I work on occasion from my local public library, a wonderful spot with huge glass windows overlooking an attached park. The views are nice, the quiet is terrific, and the free WiFi is indispensable. But the Internet connectivity comes with limits, in the form of a content filter that periodically prevents me from accessing research materials. Infuriating, yes. But illegal?
The American Civil Liberties Union (ACLU) has just filed a complaint (PDF) on behalf of a Salem, Missouri resident named Anaka Hunter, who contends that the Salem public library is unconstitutionally blocking her ability to access information on "minority" religious views. Federal and state law both govern libraries in Missouri, which are generally ordered to block access to obscene online material and child pornography. But the Salem library allegedly goes far beyond the mandate.

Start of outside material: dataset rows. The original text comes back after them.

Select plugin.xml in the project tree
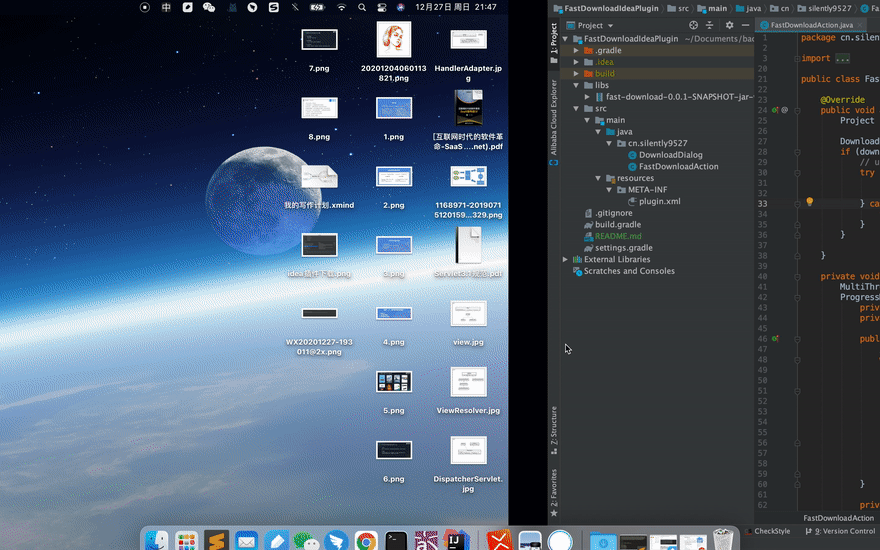 coord(659,201)
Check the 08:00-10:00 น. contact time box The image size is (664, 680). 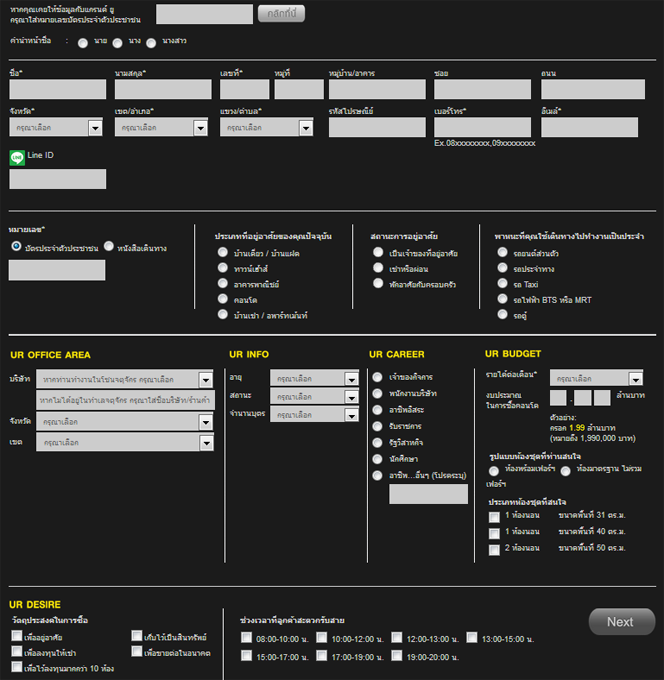[246, 637]
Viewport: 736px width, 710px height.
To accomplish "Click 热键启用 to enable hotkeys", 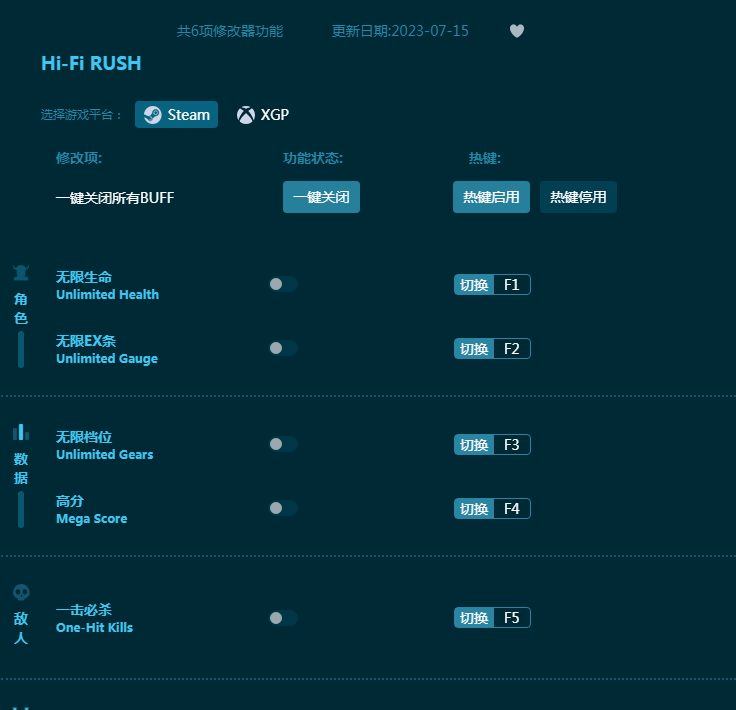I will tap(491, 197).
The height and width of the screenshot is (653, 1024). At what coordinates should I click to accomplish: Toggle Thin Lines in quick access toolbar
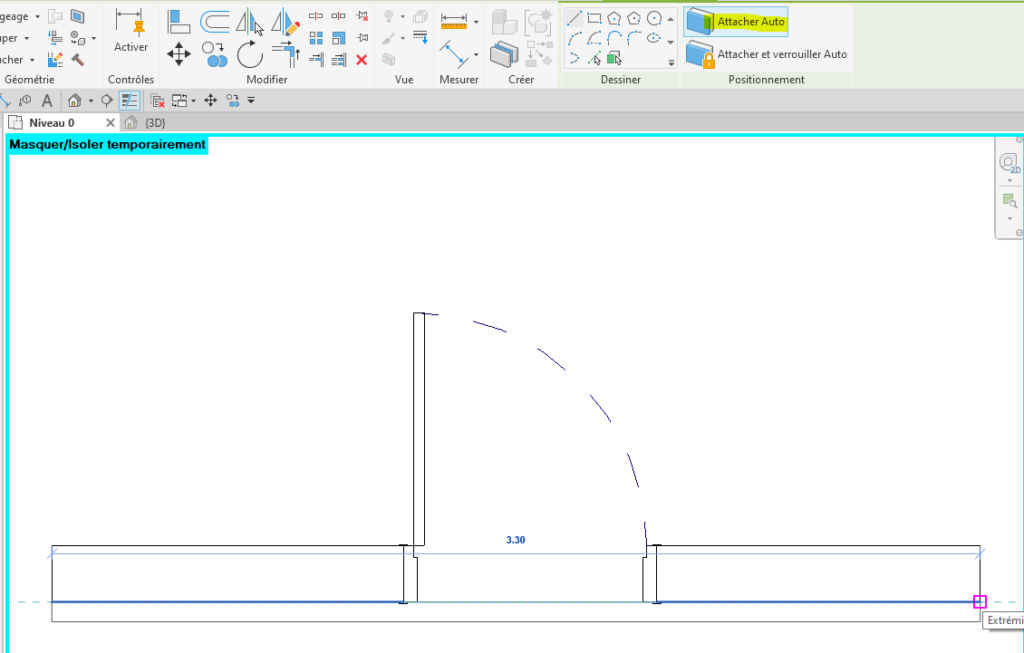point(129,100)
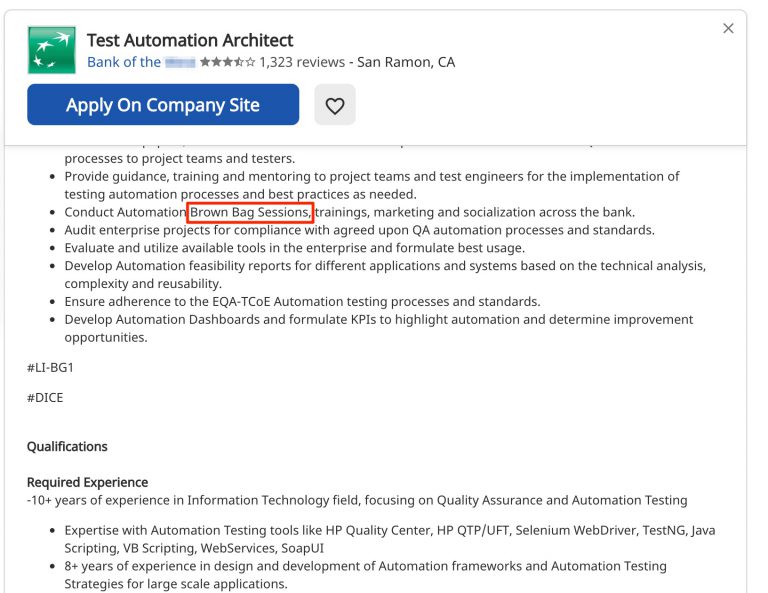Click the Develop Automation Dashboards bullet point
Image resolution: width=768 pixels, height=593 pixels.
pyautogui.click(x=378, y=320)
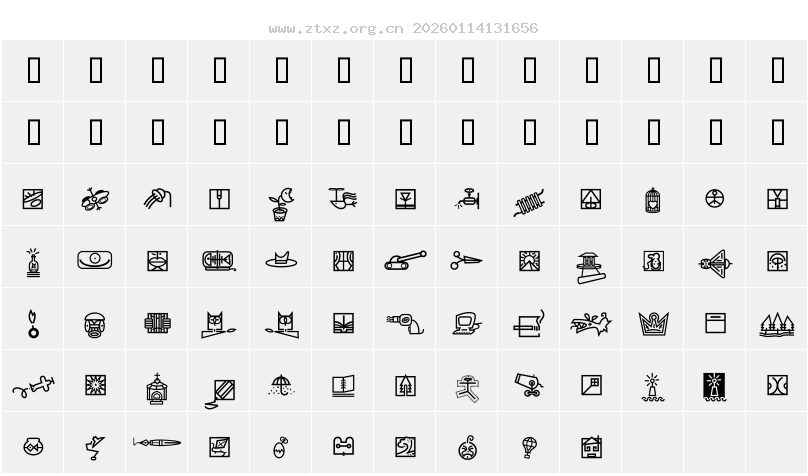Select the burning match glyph
Screen dimensions: 808x476
[33, 324]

The library's "Netsweeper" content filtering system can block a huge variety of material, from porn to P2P to "occult" to "criminal skills," but it's up to the institution to choose which content categories will get filtered. Hunter claims that while looking into Native American and Wiccan religious practices, she was repeatedly halted by the filter's "occult" and "criminal skills" categories. When she complained, she says that the library staff wasn't especially helpful. According to the ACLU complaint:
Hunter raised the issue of filtering again with [head librarian] Wofford and stated that she thought the filtering of the websites she sought to view was improper and the classification of Native American cultural and religious history and practices as the “occult” and “criminal skills” was misleading and derogatory.Wofford responded that it was up to the filtering system which websites library patrons could view and that she only allows people to view blocked websites if it pertains to their job, if they are writing a paper, or if she determined that they otherwise have a legitimate reason to view the content.Wofford additionally asserted that she had an “obligation” to call the “proper authorities” to report those who were attempting to access blocked sites if she thought they would misuse the information they were attempting to access.

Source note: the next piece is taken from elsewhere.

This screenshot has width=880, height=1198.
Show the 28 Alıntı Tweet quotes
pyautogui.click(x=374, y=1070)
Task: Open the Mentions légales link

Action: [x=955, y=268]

Hunter then took her complaint to the library's board but didn't get much further.
Hunter attended a meeting of the Board of Trustees for the Salem Library on November 8, 2010. At the meeting, she voiced her concerns about the filtering and the policies, practices, and customs that block religious content based upon its viewpoint.After Hunter described her experiences and outlined her complaints, a board member asked if Hunter whether she thought the Board or Library staff are prejudiced.Hunter did not answer directly, responding simply that she thought the filtering was unfair.A member of the Board responded that the Library’s Internet Content Filtering (“ICF”) system would not change, adding, “If that’s all, we have business to discuss.”

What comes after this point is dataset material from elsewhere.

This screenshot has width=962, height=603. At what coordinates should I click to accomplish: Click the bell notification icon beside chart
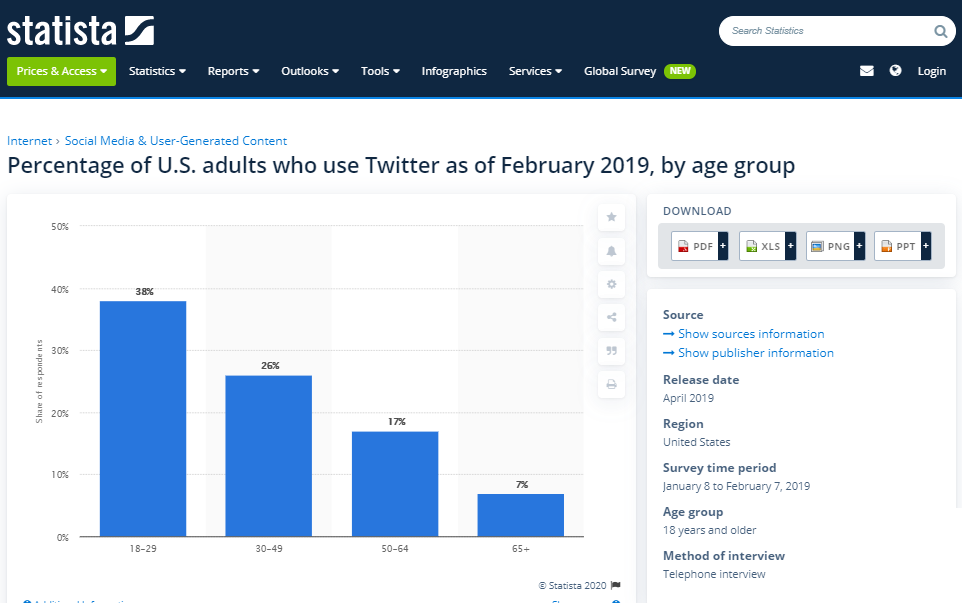point(611,251)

The blocklist included things like Wikipedia's page on "Wicca" (which currently notes that "This religion is AWESOME!!"), the official Wicca page (wicca.org), and the Encyclopedia of Death and Dying. The complaint notes that Christian discussions about pagan and occult practices were not blocked.
Hunter and the ACLU claim that these blocks go far beyond what is required by law, and they have "created a substantial budren on Plaintiff's access to speech protected by the First Amendment." In addition, the complaint charges that the government is "promoting and favoring some religious viewpoints over others."
In a statement, Hunter blasted the library. "It’s unbelievable that I should have to justify why I want to access completely harmless websites on the Internet simply because they discuss a minority viewpoint," she said. "It’s wrong and demeaning to deny access to this kind of information."